Tesla Motors’ Gigafactory should send chills down the spines of most technology, alternative energy producers. The white elephant in the room with Tesla’s Gigafactory is where does this leave Panasonic, its battery supplier?
Tesla Motors sheds light on its Gigafactory
Tesla Motors sheds more information on its Gigafactory. For one thing, it plans to open it around 2017. In and of itself, this is important news, since Tesla and its partners are investing anywhere from $4 to $5 billion in this project. It will also spread out this investment through 2020. We can deduce the factory won’t be fully functional until that date. We also have more information as to how much Tesla will invest, around $2 billion, as per its statement. Click here for the PDF version.

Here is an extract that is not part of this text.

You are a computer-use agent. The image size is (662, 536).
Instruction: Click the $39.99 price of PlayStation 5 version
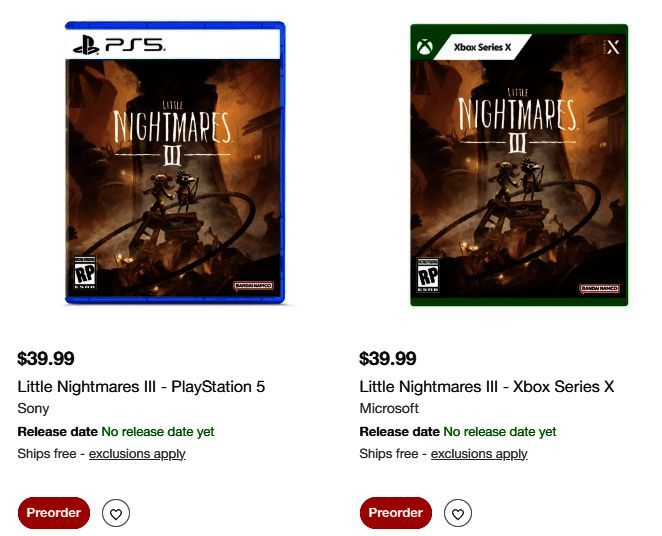pyautogui.click(x=46, y=359)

Tesla is wasting no time, as usual, and plans to break ground this year with the manufacturing plant. The factory is stated to produce 500,000 battery packs for vehicles by 2020. While we assume these packs will go entirely into its electric vehicles (EV), nothing stops it from building it for other carmakers. It has already done so with Mercedes, who also partners with the company and holds some stakes in it. In fact, the Mercedes B Class electric car has a Tesla electric motor and battery pack powering it. It has also created the rolling platform for Toyota’s second generation RAV4 EV. To put this number into perspective, it is more than to the total amount of lithium batteries produced worldwide in 2013.
Where does this leave Panasonic?
This is the unanswered question. Will Tesla alienate its current lithium-ion battery partner, Panasonic, or will Panasonic seek the opportunity to further its partnership with the EV juggernaut?
One thing is for certain, Tesla rarely suffers anyone standing in its way. You can either work with the company, or it will build a way to replace your product.